Entries drawn from a collection:

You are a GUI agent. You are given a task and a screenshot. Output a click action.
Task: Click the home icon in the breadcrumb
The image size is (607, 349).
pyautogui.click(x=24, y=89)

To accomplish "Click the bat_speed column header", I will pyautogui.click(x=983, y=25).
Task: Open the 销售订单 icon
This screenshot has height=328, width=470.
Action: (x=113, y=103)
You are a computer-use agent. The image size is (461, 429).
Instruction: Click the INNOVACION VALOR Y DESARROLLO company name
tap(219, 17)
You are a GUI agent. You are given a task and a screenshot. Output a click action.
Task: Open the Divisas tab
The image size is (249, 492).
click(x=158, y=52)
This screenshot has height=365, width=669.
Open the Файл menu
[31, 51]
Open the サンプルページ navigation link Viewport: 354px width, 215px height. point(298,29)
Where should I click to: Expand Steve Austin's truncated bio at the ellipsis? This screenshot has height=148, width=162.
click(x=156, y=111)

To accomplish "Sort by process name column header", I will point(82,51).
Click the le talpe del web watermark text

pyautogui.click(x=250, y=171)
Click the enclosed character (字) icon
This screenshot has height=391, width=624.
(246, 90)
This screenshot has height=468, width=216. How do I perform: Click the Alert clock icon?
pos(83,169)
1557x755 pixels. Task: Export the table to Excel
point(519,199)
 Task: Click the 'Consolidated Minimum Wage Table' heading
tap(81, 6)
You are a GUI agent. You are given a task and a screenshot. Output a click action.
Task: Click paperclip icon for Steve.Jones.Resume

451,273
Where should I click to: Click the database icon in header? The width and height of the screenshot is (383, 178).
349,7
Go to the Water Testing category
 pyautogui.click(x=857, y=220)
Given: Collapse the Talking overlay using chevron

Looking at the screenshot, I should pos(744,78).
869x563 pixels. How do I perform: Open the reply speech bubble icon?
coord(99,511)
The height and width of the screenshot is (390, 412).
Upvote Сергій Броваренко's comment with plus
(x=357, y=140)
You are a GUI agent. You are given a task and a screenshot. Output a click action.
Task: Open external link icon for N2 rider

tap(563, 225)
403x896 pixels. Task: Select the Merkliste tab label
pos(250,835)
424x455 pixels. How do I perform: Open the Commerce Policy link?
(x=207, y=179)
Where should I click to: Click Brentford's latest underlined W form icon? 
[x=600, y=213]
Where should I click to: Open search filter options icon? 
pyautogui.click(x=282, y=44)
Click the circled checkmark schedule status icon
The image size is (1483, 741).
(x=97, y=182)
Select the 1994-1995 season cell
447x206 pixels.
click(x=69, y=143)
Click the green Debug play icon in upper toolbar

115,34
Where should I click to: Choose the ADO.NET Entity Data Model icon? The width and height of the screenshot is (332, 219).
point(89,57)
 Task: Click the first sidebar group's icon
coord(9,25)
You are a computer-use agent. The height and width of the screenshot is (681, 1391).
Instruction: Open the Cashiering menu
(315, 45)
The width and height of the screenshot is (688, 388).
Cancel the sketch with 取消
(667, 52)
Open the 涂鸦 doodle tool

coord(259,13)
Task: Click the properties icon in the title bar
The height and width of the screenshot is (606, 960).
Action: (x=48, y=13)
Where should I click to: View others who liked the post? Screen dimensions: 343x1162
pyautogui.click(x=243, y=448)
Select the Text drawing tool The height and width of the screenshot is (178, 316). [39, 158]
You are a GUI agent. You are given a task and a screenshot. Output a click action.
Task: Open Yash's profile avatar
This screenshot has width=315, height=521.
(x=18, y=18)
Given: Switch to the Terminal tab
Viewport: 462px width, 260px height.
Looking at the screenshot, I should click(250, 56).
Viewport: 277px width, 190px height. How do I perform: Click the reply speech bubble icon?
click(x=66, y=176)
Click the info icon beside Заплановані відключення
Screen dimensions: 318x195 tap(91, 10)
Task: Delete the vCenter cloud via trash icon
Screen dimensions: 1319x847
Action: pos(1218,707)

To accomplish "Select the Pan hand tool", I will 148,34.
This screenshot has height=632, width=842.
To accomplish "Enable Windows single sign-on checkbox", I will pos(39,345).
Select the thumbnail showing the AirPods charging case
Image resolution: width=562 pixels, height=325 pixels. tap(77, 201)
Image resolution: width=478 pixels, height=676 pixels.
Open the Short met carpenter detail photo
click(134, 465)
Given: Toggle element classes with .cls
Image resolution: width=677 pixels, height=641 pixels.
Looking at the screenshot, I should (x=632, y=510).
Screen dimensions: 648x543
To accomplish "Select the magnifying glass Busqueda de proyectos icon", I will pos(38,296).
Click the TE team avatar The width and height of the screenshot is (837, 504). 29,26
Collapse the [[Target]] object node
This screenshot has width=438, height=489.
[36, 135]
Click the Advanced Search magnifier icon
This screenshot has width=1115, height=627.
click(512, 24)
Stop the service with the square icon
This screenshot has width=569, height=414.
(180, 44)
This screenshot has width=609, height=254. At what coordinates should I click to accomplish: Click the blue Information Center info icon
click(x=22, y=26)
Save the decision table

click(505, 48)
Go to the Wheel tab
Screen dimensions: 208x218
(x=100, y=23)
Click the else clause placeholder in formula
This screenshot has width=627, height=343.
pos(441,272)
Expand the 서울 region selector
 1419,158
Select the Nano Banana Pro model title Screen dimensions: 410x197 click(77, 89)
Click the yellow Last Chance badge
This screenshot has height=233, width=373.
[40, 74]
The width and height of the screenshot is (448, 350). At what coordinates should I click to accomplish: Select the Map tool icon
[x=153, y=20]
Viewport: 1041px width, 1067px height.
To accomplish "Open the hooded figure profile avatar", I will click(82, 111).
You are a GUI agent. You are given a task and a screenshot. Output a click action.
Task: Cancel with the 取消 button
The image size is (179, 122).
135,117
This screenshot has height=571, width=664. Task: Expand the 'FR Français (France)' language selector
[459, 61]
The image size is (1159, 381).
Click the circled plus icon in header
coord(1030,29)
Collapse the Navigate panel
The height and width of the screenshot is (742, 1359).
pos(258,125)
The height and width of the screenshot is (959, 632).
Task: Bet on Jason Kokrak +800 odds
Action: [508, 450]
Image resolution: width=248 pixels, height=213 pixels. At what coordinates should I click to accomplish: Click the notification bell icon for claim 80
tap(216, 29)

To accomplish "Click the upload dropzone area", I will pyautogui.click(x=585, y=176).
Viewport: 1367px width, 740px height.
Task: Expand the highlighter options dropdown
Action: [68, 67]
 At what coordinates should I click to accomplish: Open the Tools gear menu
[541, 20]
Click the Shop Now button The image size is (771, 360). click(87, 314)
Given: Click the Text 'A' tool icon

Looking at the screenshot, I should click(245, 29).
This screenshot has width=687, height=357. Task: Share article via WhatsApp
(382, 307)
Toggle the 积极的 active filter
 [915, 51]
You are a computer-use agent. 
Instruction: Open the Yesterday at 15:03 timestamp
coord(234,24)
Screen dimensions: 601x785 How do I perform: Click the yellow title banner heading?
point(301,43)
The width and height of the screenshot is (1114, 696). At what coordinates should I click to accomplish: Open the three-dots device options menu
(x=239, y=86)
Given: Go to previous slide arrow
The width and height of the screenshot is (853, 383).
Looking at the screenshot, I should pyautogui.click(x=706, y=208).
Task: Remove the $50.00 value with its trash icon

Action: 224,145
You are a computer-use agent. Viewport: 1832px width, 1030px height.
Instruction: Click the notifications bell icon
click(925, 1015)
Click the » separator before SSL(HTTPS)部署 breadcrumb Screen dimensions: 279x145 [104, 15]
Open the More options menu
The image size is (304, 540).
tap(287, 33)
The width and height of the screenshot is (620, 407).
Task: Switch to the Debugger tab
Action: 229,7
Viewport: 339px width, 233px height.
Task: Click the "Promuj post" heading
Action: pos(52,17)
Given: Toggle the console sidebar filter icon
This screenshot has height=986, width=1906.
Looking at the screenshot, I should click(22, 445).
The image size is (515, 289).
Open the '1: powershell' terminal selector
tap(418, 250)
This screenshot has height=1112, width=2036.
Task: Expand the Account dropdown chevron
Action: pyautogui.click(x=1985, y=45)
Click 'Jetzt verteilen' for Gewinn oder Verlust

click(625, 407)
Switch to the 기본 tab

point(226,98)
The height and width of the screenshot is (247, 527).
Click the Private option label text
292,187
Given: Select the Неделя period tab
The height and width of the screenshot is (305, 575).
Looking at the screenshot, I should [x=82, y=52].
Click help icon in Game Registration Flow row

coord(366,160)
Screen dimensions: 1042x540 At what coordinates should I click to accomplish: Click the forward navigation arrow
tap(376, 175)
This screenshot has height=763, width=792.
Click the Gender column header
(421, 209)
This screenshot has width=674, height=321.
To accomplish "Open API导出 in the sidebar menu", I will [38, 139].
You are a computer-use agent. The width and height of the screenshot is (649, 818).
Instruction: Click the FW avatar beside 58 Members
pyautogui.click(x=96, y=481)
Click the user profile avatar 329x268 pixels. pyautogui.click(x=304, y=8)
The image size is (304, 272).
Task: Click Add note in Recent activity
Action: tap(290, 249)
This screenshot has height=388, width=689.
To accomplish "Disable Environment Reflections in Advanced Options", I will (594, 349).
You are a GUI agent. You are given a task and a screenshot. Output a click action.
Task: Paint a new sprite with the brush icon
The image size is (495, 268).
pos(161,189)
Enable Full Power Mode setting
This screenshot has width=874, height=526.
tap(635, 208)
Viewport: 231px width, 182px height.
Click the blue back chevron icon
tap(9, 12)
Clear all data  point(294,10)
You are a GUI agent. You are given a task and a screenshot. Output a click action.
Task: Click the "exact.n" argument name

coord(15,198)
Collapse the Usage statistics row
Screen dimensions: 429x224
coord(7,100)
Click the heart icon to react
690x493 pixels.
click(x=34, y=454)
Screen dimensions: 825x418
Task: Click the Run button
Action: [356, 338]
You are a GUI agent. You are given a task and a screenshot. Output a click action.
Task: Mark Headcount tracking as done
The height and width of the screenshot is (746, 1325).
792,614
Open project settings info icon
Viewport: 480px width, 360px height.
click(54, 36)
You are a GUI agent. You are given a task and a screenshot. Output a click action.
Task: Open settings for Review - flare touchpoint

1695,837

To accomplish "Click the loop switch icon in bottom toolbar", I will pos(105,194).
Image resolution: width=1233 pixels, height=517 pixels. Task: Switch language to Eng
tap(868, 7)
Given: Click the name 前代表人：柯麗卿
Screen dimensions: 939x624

### [Exercise goal]
Copy out every line of the data above, from the line containing "869x563 pixels. How" through the line containing "pos(250,835)", and increase each answer coordinate by 111.

### [Written solution]
869x563 pixels. How do I perform: Open the reply speech bubble icon?
coord(210,622)
The height and width of the screenshot is (390, 412).
Upvote Сергій Броваренко's comment with plus
(x=468, y=251)
You are a GUI agent. You are given a task and a screenshot. Output a click action.
Task: Open external link icon for N2 rider

tap(674, 336)
403x896 pixels. Task: Select the Merkliste tab label
pos(361,946)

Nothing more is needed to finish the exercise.